Record extracts>
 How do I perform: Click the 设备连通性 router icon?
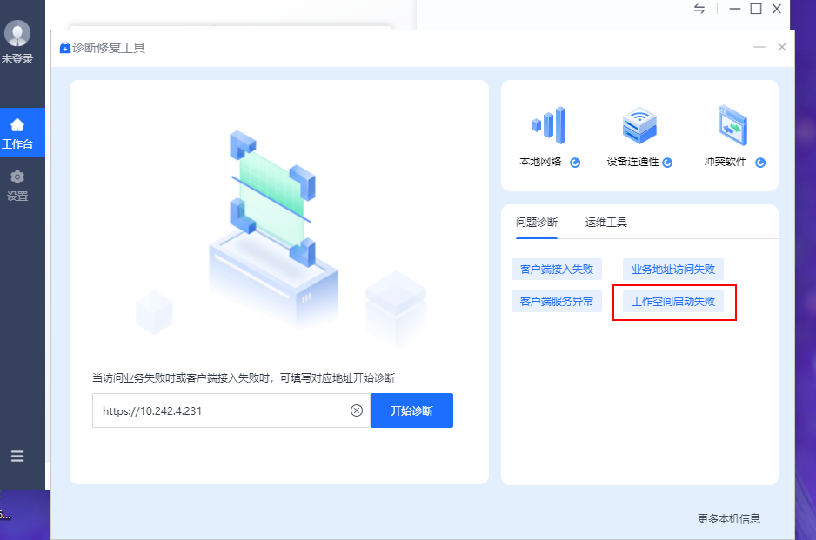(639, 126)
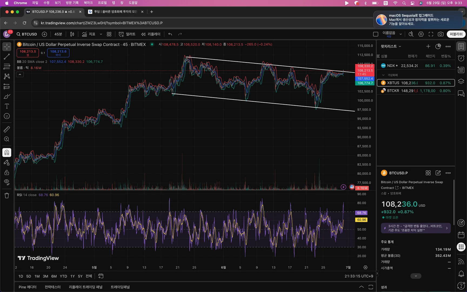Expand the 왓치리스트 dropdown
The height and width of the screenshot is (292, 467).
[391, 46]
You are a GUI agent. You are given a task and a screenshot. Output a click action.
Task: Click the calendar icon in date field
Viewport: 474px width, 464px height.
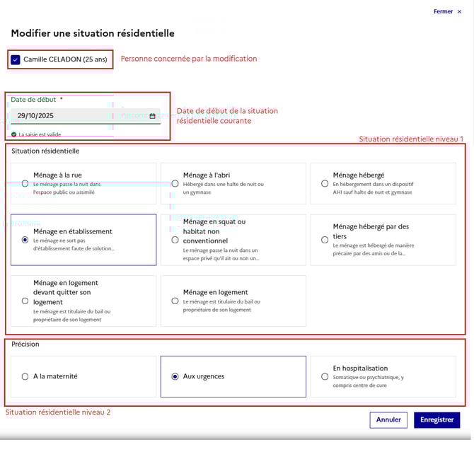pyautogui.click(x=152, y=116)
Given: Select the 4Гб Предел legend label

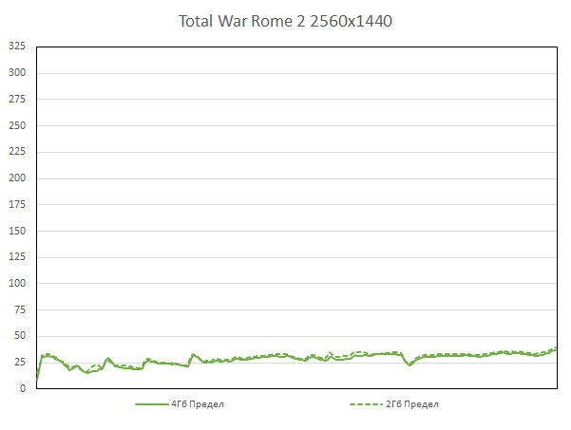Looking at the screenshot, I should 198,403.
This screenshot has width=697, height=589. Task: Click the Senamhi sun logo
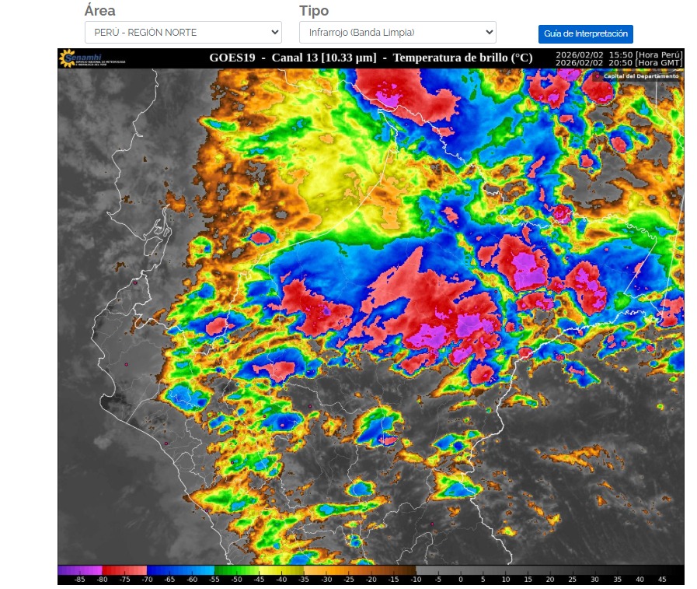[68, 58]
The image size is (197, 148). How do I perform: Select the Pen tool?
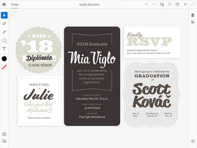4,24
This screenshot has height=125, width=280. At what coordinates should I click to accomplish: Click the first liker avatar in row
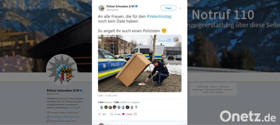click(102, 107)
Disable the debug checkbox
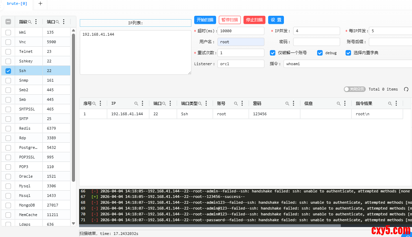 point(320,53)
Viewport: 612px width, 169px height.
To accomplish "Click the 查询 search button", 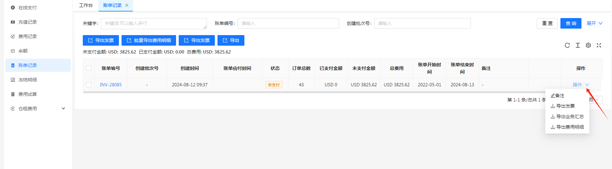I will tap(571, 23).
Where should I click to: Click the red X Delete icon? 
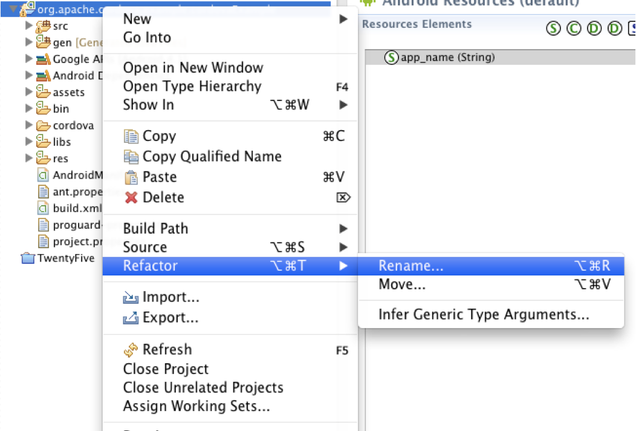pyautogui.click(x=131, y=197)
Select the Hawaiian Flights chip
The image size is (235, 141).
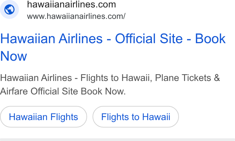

Exercise objective> While leaving pictures out, reproduce exactly the lines from the beginning of the listing above through the line containing "Task: Click the calendar icon in date field", both ends included.

Output for this exercise>
 How do I perform: Click the 设备连通性 router icon?
(639, 126)
Expand the 왓치리스트 dropdown
The height and width of the screenshot is (292, 467).
[391, 46]
You are a GUI agent. You are given a task and a screenshot. Output a click action.
Task: Click the calendar icon in date field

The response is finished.